Les appels se multiplient alors pour un acte III à Paris, le 1er décembre. Il s’y rend avec d’autres « gilets jaunes » qui lui sont inconnus, en covoiturage. « On arrive vers 6 heures du matin, et là ça part dans tous les sens. J’étais choqué, je passais du péage à… [il hésite] à ce que j’ai cru être la révolution. L’avenue Kléber, totalement détruite, on aurait dit la guerre… » Ce jour-là, il filme toute la journée, mais ne prend pas part aux dégradations.
« Ce qui s’est passé dans ma tête, c’est difficile à expliquer. J’avais beaucoup de haine en moi… Pour tous ces blessés par des tirs de LBD »

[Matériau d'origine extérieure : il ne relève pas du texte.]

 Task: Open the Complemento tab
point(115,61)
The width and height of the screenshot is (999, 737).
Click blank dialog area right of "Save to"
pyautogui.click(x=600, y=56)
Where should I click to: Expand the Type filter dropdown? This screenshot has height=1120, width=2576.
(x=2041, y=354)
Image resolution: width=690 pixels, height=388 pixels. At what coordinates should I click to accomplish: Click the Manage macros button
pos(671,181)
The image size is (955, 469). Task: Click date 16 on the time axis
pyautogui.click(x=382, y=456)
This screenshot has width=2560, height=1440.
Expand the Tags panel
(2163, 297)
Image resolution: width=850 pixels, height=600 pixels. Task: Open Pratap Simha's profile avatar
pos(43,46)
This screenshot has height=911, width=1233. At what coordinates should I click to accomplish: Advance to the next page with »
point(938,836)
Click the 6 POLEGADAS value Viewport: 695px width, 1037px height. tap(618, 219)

C’est après ces violences que le gouvernement plie pour la première fois, annonçant, le 6 décembre, l’annulation de la hausse des taxes sur le carburant. « Alors je me suis dit : “La casse paie, il faut continuer !” » Le 8 décembre, il revient à Paris dans d’autres dispositions. « Le pacifisme ne fait pas peur, on peut être un million dans la rue, les gouvernants s’en moquent ! » Mais ce jour-là, les forces de l’ordre contiennent les exactions. « Les policiers ne voulaient pas un nouveau 1er décembre. Ils voulaient vraiment faire mal, faire peur. » Vers 10 heures, il est blessé à la jambe par un tir de lanceur de balles de défense (LBD) ou une grenade de GLI-F4, « bien amoché ».